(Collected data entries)
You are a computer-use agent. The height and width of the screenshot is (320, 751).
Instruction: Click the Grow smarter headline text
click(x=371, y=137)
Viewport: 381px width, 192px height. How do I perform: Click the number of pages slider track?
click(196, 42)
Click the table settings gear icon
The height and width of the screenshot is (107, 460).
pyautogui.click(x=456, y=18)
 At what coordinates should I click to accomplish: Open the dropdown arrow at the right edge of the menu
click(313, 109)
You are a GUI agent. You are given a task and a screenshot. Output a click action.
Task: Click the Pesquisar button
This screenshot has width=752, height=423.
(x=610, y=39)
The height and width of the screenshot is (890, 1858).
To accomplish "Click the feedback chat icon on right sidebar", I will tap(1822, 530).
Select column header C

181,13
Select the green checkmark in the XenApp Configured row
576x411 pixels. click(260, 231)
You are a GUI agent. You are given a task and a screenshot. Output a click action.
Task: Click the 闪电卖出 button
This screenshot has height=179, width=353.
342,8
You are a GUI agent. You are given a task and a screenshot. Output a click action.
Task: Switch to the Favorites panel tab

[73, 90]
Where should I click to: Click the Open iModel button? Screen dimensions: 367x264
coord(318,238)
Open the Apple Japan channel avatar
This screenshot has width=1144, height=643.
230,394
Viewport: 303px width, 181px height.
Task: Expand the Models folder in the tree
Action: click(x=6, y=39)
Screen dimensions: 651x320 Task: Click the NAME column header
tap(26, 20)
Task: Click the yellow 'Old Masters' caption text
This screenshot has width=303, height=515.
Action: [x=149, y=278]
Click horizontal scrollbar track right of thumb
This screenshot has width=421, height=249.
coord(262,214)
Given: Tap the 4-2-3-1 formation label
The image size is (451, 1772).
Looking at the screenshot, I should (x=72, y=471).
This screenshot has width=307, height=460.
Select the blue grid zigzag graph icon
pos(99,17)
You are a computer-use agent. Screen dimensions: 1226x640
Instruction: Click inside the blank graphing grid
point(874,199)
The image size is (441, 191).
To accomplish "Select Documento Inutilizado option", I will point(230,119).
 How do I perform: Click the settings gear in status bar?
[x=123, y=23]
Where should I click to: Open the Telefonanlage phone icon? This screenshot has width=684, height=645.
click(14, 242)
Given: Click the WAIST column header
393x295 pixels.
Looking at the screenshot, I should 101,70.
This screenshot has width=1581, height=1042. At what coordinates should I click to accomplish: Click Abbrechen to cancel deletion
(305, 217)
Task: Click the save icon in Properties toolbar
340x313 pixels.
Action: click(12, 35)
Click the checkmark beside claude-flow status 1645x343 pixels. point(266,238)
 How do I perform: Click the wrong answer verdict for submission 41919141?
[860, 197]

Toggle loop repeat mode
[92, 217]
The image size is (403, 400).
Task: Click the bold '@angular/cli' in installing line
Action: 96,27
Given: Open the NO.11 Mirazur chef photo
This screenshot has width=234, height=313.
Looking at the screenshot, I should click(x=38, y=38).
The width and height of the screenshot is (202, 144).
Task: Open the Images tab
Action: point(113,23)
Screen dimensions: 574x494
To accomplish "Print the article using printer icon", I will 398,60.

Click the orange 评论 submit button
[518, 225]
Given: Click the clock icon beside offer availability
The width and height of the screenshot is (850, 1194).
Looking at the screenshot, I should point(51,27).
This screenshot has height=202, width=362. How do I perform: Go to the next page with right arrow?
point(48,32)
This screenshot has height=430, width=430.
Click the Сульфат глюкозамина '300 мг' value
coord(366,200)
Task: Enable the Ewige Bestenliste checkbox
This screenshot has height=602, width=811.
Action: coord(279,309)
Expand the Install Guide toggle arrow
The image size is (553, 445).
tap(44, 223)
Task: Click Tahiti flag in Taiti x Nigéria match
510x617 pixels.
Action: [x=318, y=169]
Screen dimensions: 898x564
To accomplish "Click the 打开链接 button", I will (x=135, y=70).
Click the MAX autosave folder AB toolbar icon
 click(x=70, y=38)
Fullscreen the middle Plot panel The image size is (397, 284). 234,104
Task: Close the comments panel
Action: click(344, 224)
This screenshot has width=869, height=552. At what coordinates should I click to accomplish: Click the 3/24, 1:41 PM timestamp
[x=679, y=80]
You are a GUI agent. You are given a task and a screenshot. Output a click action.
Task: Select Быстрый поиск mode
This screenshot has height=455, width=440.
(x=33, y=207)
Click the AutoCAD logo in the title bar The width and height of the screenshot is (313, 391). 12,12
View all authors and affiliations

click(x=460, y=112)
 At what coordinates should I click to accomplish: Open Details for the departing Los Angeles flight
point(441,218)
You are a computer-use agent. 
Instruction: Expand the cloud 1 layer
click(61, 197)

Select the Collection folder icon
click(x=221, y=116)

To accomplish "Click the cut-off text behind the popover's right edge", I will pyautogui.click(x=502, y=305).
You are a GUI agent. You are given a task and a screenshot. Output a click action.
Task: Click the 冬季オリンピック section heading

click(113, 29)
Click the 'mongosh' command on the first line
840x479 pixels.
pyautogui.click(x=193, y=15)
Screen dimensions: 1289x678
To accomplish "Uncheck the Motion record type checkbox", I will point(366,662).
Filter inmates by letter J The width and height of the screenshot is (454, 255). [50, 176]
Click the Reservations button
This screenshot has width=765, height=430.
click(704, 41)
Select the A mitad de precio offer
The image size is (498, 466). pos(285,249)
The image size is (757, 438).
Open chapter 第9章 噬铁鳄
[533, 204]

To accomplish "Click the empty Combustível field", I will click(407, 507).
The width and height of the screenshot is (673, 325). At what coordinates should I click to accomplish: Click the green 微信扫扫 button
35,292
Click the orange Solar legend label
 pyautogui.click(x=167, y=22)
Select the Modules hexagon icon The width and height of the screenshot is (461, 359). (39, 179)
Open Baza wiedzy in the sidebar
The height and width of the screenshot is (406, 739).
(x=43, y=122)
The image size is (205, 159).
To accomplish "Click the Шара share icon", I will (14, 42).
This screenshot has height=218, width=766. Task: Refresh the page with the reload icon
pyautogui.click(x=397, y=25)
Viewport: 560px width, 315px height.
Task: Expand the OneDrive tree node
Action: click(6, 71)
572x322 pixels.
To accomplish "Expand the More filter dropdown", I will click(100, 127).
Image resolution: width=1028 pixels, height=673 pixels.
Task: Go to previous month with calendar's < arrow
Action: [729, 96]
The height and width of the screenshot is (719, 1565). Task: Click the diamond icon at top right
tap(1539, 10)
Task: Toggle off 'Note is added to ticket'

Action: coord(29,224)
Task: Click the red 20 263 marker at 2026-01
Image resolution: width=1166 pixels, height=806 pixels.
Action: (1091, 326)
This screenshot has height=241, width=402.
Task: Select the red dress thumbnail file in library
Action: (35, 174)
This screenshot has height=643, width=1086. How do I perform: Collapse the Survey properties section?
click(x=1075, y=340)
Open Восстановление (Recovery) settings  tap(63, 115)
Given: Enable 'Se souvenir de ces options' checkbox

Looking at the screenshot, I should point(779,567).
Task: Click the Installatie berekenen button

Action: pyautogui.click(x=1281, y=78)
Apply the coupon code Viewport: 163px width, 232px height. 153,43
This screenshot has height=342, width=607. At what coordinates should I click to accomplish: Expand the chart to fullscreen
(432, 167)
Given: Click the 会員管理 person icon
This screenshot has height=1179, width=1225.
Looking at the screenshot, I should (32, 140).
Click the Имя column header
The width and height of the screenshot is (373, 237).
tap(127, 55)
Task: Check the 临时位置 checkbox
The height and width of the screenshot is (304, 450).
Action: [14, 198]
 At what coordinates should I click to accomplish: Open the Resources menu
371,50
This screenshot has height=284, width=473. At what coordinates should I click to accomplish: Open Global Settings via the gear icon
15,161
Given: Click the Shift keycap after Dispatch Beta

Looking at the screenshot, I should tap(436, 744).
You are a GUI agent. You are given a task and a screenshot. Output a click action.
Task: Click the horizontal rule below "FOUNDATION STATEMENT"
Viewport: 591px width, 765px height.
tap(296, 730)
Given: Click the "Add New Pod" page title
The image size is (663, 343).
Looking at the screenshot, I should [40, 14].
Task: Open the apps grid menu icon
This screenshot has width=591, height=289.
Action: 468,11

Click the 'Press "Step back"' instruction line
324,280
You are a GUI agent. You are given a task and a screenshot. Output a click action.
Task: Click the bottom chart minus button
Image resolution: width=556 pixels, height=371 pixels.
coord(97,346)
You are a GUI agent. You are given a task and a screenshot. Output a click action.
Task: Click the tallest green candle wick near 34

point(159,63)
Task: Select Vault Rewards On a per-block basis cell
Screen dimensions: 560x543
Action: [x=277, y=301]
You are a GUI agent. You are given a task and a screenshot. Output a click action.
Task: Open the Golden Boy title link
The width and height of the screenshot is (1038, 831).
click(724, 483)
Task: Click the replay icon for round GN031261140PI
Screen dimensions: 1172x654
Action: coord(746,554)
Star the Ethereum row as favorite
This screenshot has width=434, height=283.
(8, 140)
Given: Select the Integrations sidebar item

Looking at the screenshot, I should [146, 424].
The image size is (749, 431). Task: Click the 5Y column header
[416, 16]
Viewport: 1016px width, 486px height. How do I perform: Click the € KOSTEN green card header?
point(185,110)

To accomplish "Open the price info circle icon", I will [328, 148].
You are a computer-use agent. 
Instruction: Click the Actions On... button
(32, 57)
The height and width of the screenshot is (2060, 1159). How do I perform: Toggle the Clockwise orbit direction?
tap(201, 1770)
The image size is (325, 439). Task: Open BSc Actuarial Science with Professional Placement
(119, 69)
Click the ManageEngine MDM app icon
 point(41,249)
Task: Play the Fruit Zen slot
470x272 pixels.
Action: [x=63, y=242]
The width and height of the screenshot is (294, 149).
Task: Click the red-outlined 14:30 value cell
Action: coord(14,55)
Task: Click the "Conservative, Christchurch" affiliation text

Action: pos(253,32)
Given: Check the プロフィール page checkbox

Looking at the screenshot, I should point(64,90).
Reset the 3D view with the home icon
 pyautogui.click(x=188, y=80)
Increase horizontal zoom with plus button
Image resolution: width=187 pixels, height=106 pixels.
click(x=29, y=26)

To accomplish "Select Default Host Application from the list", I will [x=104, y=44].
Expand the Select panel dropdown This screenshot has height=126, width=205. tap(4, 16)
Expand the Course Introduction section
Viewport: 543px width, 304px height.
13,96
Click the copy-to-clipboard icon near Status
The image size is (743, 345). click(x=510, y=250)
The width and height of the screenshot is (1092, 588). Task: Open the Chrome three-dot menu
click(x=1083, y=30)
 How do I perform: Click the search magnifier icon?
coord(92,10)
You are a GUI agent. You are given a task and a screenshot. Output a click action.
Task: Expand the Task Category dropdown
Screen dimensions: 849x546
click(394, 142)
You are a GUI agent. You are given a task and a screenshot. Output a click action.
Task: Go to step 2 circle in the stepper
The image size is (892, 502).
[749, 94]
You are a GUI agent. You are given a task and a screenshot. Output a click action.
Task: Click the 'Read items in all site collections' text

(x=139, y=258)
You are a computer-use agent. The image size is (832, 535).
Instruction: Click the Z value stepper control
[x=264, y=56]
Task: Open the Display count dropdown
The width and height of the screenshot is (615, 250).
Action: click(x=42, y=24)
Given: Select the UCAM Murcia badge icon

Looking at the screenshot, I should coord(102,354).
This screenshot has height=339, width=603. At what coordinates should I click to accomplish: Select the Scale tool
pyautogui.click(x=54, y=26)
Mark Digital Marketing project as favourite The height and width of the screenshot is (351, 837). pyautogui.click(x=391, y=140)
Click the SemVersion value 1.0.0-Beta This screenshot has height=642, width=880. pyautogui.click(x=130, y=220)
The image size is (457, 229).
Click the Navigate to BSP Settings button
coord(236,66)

#### WHAT TO PRODUCE:
Starting at the line above that holds "This screenshot has height=643, width=1086." and ending at the line that holds "Given: Click the 会員管理 person icon", transcribe each line exactly and include no other lines.

#### COMPLETED EXERCISE:
This screenshot has height=643, width=1086. How do I perform: Collapse the Survey properties section?
click(x=1075, y=340)
Open Восстановление (Recovery) settings  tap(63, 115)
Given: Enable 'Se souvenir de ces options' checkbox

Looking at the screenshot, I should point(779,567).
Task: Click the Installatie berekenen button

Action: pyautogui.click(x=1281, y=78)
Apply the coupon code Viewport: 163px width, 232px height. 153,43
This screenshot has height=342, width=607. At what coordinates should I click to accomplish: Expand the chart to fullscreen
(432, 167)
Given: Click the 会員管理 person icon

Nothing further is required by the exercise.